- [Aim A]
In the call for papers on the detective's sidekick, which story does Sherlock Holmes's line "I am lost without my Boswell" come from?
- [Aim B]
Render the records, from the first line through the line containing "教育・学参 (72, 582)", as a Markdown table with the columns Row and Line. Number each line and leave out blank lines.

- [Selected excerpt]
Editors: Dr Lucy Andrew (University of Chester), Samuel Saunders (Liverpool John Moores University)

‘I am lost without my Boswell’, Sherlock Holmes says of his trusty sidekick Dr John Watson in ‘A Scandal in Bohemia’ (1891). Biographer, narrator, observer, assistant, companion, conscience, foil, fool, audience surrogate – the role of the detective’s sidekick is multifaceted, complex and continually evolving.

This collection aims to explore the changing representations and functions of the detective’s sidekick across a range of forms and subgenres of crime fiction from the nineteenth century to the present day. Forms may include: magazine short stories, serial or non-serial novels, ‘penny dreadfuls’, juvenile story papers, dime and half-dime novels, comics and graphic novels, radio drama, stage plays, film and television, video games. Genres may include: sensation fiction, the locked-room mystery, Golden Age detective fiction (including the clue puzzle and the hard-boiled detective novel), the police procedural, historical crime fiction, supernatural crime fiction, the serial killer thriller, the psychothriller.

- [Records for the task]
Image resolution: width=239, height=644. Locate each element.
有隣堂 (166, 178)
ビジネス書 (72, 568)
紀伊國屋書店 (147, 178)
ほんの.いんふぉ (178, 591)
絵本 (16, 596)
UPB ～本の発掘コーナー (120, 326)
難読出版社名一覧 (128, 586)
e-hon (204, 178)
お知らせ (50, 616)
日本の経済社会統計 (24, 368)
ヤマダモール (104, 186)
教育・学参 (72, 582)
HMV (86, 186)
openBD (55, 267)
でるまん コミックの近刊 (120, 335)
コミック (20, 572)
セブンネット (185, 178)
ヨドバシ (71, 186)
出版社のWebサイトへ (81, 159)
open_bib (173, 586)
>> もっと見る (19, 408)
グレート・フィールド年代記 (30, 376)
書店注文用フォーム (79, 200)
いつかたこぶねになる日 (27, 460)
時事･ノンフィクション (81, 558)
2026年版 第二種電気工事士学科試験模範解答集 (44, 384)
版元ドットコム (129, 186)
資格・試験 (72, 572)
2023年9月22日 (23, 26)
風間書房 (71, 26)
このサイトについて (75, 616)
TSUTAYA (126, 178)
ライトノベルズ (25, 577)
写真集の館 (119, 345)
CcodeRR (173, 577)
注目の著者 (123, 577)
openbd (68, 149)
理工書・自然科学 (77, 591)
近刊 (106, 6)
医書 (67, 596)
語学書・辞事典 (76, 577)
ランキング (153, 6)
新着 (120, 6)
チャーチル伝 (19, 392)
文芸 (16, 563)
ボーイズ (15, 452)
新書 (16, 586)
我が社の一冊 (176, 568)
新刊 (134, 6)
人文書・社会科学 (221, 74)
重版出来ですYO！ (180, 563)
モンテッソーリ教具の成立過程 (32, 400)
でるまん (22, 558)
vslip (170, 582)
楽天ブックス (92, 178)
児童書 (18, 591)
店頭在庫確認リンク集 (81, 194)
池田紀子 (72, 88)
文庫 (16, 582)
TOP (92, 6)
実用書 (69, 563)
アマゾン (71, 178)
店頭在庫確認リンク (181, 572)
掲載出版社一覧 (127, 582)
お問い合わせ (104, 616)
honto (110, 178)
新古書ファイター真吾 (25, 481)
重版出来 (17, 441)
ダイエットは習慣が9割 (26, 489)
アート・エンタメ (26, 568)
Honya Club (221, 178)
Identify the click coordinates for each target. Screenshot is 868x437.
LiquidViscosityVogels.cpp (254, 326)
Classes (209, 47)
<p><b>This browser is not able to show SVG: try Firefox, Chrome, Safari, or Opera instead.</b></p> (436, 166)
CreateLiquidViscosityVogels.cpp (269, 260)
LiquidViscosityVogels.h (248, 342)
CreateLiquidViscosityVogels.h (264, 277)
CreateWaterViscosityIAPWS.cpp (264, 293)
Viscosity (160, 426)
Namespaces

- [Task solution A]
'A Scandal in Bohemia' (1891).

- [Task solution B]
| Row | Line |
|---|---|
| 1 | Image resolution: width=239, height=644. Locate each element. |
| 2 | 有隣堂 (166, 178) |
| 3 | ビジネス書 (72, 568) |
| 4 | 紀伊國屋書店 (147, 178) |
| 5 | ほんの.いんふぉ (178, 591) |
| 6 | 絵本 (16, 596) |
| 7 | UPB ～本の発掘コーナー (120, 326) |
| 8 | 難読出版社名一覧 (128, 586) |
| 9 | e-hon (204, 178) |
| 10 | お知らせ (50, 616) |
| 11 | 日本の経済社会統計 (24, 368) |
| 12 | ヤマダモール (104, 186) |
| 13 | 教育・学参 (72, 582) |